In the records below, find the line containing "You are a computer-use". Restate it and all the lines after it exactly, and omit the rest.

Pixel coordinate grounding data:
= = =
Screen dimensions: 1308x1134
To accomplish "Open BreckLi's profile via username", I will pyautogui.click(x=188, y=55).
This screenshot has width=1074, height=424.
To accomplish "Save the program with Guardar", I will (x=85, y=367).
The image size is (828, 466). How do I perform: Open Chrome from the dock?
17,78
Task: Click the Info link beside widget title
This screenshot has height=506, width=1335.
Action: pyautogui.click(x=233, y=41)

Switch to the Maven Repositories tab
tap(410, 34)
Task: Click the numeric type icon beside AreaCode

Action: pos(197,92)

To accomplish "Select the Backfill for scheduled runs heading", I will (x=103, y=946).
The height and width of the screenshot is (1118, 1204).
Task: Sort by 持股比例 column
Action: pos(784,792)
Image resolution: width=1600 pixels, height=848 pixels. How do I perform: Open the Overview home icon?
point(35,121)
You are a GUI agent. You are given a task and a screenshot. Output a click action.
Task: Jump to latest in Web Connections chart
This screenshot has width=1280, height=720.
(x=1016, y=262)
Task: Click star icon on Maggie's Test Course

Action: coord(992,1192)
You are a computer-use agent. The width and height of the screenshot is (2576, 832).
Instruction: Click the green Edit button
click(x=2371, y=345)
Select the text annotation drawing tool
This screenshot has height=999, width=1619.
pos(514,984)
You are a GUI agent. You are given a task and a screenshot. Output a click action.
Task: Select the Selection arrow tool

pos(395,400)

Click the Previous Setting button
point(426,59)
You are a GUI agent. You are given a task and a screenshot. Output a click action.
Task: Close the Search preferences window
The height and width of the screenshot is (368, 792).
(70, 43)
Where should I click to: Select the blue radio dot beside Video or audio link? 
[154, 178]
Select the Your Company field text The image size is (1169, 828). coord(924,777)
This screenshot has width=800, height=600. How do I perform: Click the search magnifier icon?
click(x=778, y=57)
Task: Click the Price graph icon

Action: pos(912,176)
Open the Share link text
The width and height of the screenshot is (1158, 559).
= = =
Solution below >>
You are a computer-use agent. The width and height of the screenshot is (2576, 832).
Instruction: Click the green Edit button
click(x=2371, y=345)
Select the text annotation drawing tool
This screenshot has height=999, width=1619.
pos(514,984)
You are a GUI agent. You are given a task and a screenshot. Output a click action.
Task: Select the Selection arrow tool

pos(395,400)

Click the Previous Setting button
point(426,59)
You are a GUI agent. You are given a task and a screenshot. Output a click action.
Task: Close the Search preferences window
The height and width of the screenshot is (368, 792).
(70, 43)
Where should I click to: Select the blue radio dot beside Video or audio link? 
[154, 178]
Select the Your Company field text The image size is (1169, 828). coord(924,777)
This screenshot has width=800, height=600. How do I perform: Click the search magnifier icon?
click(x=778, y=57)
Task: Click the Price graph icon

Action: pos(912,176)
Open the Share link text
The width and height of the screenshot is (1158, 559).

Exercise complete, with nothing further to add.